KUWAIT: National Assembly human rights committee yesterday visited leading opposition figure and former MP Mussallam Al-Barrak at the central jail where he is spending a two-year jail term for insulting the Amir.

The meeting with Barrak was part of a visit by the committee members to inspect the situation prisoners at the jail and examine if there were any human rights violations. Member of the committee MP Waleed Al- Tabtabaei said he and others met with Barrak for 90 minutes and he posted a selfie photo with him on Tabtabaei’s Twitter account.

Barrak has already served most of the jail term and is due to be freed in April. He was jailed after he was convicted for undermining the authority of the Amir during a speech at a public rally in October 2012. In that speech, Barrak rejected attempts by the government to amend the voting system and insisted that the amendment would result in electing a rubber stamp assembly.

Several other opposition activists are also serving jail terms for violating the law and undermining the authority of the Amir through comments on Twitter and other social media. Member of the panel MP Jamaan Al-Harbash said the visit was very important and revealed a number of facts. He did not elaborate.

Opposition figures

In another development, MP Harbash charged in a press conference a number of pro-government lawmakers of attempting to prevent opposition figures from contesting the election by opposing the amendment of a controversial law passed by the previous assembly.

The lawmaker said that a clause barring people convicted of “honor and honesty” crimes is so loose that can deprive a group of politicians from public office and was already used to exclude former MP Bader Al-Dahoum from contesting the November polls. Harbash said that those who think that former MPs like Barrak and Faisal Al- Muslim will be politically finished if they were banned from contesting the polls are mistaken and they will see the impact of Barrak after he leaves jail.

He said the proposed amendment to the law does not mean that all those convicted in those crimes should be allowed to run for public office, but at the same time it is not acceptable to bar Dahoum from polls while those who accepted bribes are described as honest people. The lawmaker specifically targeted MP Saadoun Hammad for opposing the amendment, adding that Hammad will not be able to exclude ex-MP Muslim whatever he did.

Kuwait’s suspension

In another development, head of the assembly sports and youth committee MP Saadoun Hammad said yesterday that the panel has agreed to send a letter to the International Olympic Committee and football controlling body FIFA to ask them to lift the suspension on Kuwait until the panel has studied a new sports law. The statement appears to be falling well short of the demands made by the IOC earlier this week that Kuwait must amend its sport law, re-instate dissolved sports federation and withdraw cases against international sport bodies in courts to be able to consider lifting the suspension. Hammad told reporters after a meeting for the committee that the government submitted a 74-article draft sports law and the committee will start debating it on January 9.

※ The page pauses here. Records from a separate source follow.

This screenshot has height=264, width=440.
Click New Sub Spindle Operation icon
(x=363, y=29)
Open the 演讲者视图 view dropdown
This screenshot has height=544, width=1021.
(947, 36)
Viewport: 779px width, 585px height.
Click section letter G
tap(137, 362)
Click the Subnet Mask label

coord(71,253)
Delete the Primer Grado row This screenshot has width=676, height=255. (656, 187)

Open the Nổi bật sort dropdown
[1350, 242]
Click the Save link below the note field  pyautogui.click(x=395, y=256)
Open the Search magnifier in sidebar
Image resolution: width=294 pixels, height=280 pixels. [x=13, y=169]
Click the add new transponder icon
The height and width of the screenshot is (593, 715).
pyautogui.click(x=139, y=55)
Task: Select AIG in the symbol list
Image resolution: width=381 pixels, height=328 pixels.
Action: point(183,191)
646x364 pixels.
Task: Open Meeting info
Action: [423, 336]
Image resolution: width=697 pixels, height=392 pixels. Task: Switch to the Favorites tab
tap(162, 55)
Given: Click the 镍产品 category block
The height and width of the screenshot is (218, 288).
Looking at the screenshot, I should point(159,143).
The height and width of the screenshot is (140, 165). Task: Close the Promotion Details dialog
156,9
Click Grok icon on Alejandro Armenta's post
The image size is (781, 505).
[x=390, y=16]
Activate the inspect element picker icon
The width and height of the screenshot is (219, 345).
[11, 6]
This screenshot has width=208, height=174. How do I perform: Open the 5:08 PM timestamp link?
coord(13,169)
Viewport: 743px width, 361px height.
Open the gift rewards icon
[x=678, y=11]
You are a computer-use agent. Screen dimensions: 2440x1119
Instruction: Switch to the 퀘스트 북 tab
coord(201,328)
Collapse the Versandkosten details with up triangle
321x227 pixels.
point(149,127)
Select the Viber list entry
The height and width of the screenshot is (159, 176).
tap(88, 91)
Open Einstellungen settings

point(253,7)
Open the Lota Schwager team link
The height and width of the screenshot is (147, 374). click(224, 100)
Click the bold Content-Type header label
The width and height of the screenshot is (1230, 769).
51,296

The committee yesterday heard the opinions of a number of sports figures who support or oppose the Minister of Information and Youth Sheikh Salman Al-Humoud Al-Sabah. Former head of Al-Tadamun sports club Yousef Al-Baidan, who attended the meeting, told reporters that the new government’s draft sports law will not lead to lifting the suspension and has to be studied by the IOC first to take its opinion.

He accused the minister of worsening the situation by dissolving the Kuwait Olympic Committee and several sports federations which the IOC and FIFA have strongly criticized. In the meantime, reports said that MP Waleed Al-Tabtabaei is already preparing to file to grill Sheikh Salman and he is expected to file the request next week. MP Majed Al-Mutairi meanwhile submitted a proposal calling on authorities to allow Syrians living in Kuwait to bring their families into Kuwait because of the deteriorating situation in Syria. The lawmaker said that the Syrian people have been subjected to a terrorist destructive war by the regime and Kuwait should help them.